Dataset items
#####

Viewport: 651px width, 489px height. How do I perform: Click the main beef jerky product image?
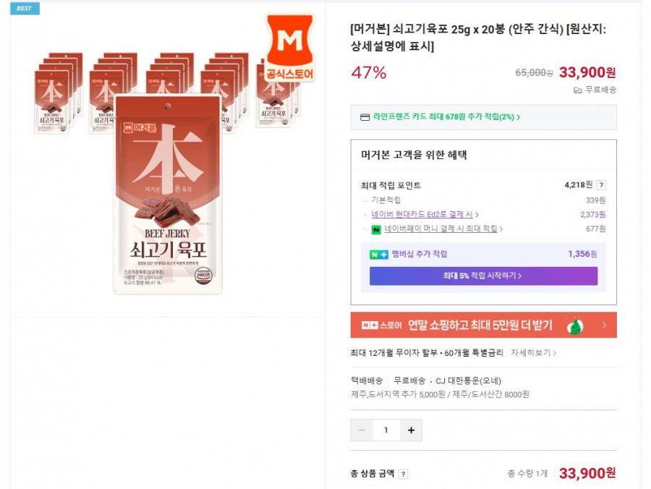click(168, 195)

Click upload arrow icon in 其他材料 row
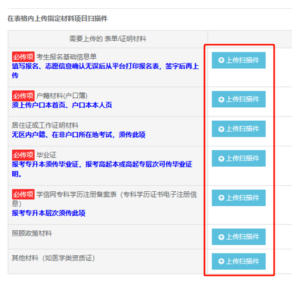tap(221, 262)
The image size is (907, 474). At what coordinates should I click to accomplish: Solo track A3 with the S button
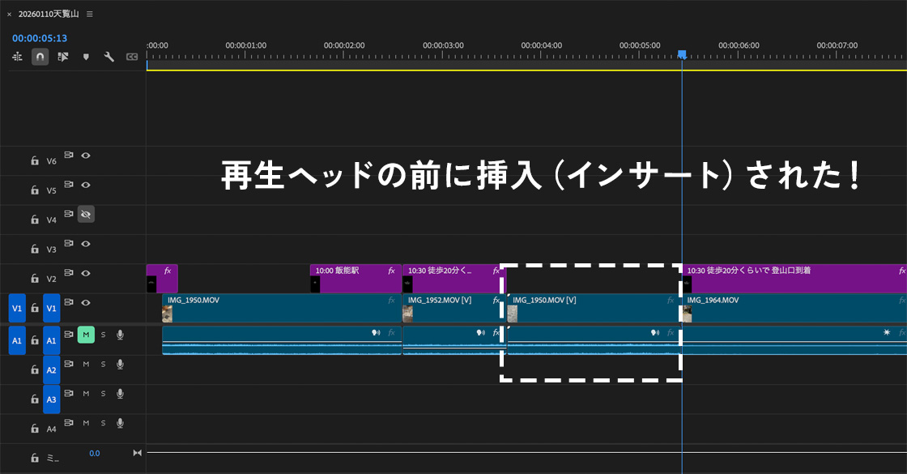103,393
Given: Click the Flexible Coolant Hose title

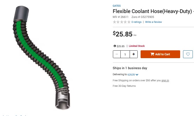Looking at the screenshot, I should click(152, 12).
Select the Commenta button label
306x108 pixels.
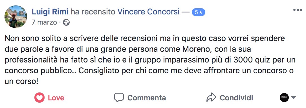coord(147,98)
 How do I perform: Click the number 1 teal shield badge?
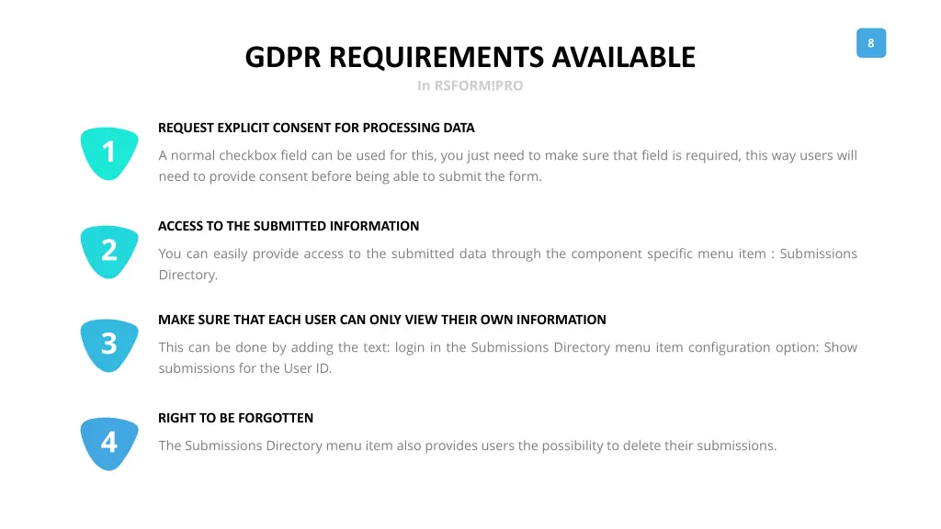tap(109, 152)
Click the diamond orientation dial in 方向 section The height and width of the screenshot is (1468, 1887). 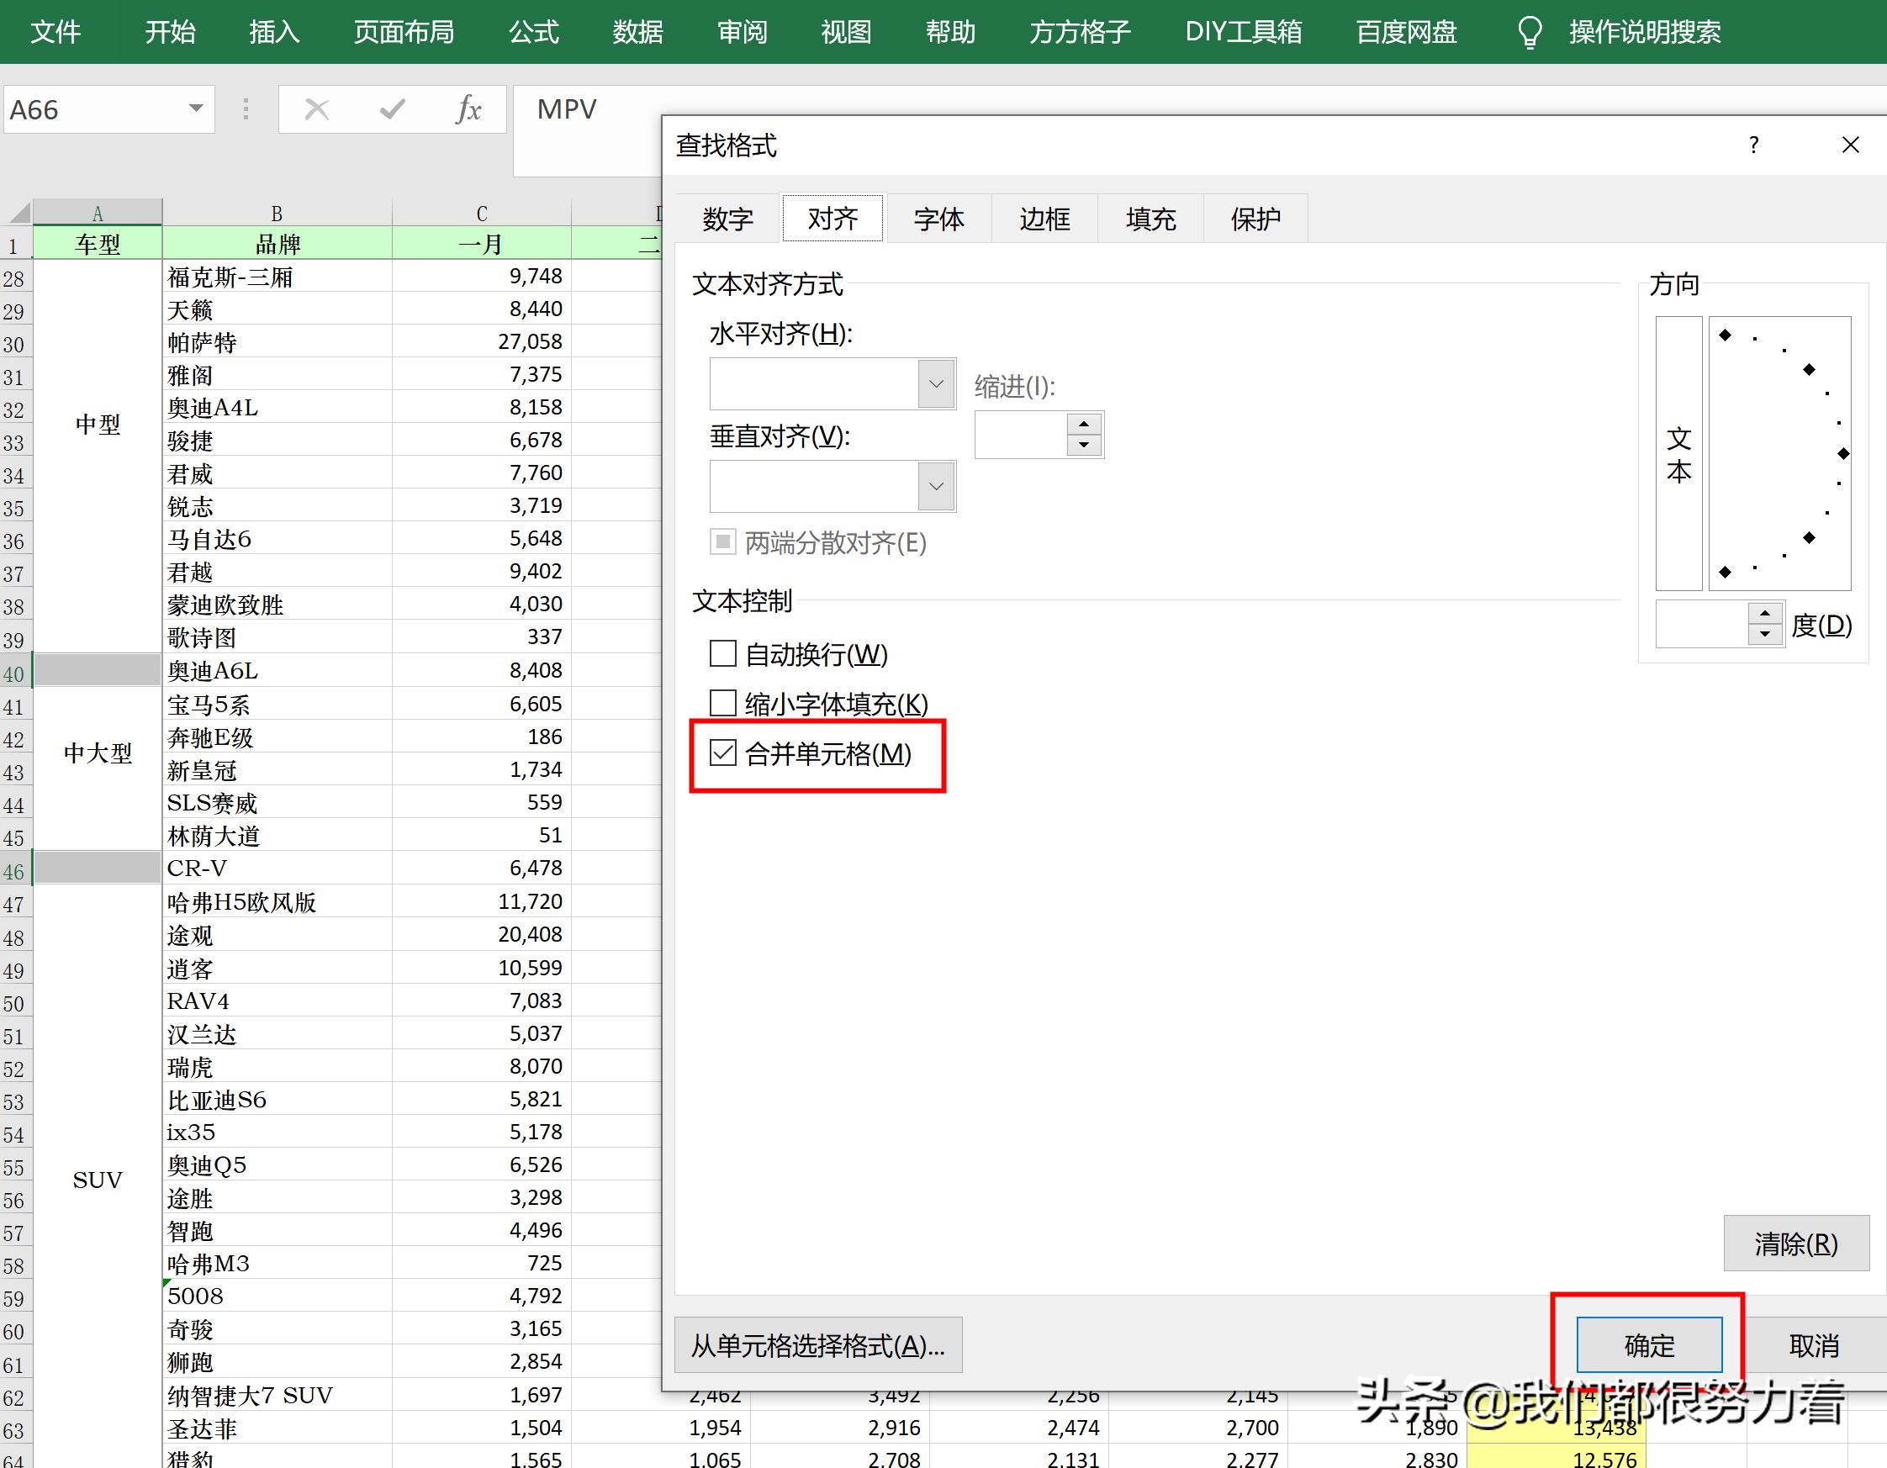click(1778, 454)
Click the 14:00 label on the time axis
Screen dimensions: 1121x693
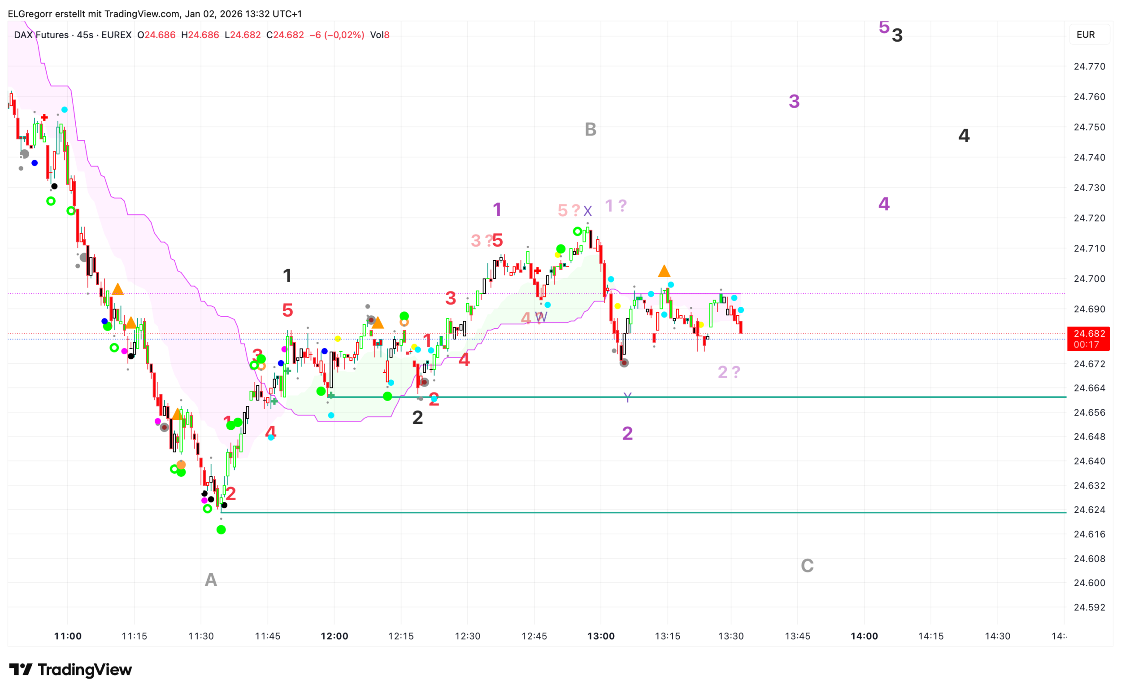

#####

PROBLEM STATEMENT: Transcribe the items verbatim, from the start of the items through the line containing "coord(147,98)". Include both ends and omit the pictures.

RESULT:
Viewport: 651px width, 489px height. How do I perform: Click the main beef jerky product image?
click(168, 195)

Click upload arrow icon in 其他材料 row
tap(221, 262)
The image size is (907, 474). At what coordinates should I click to accomplish: Solo track A3 with the S button
103,393
Given: Click the Flexible Coolant Hose title

Looking at the screenshot, I should click(152, 12).
Select the Commenta button label
306x108 pixels.
coord(147,98)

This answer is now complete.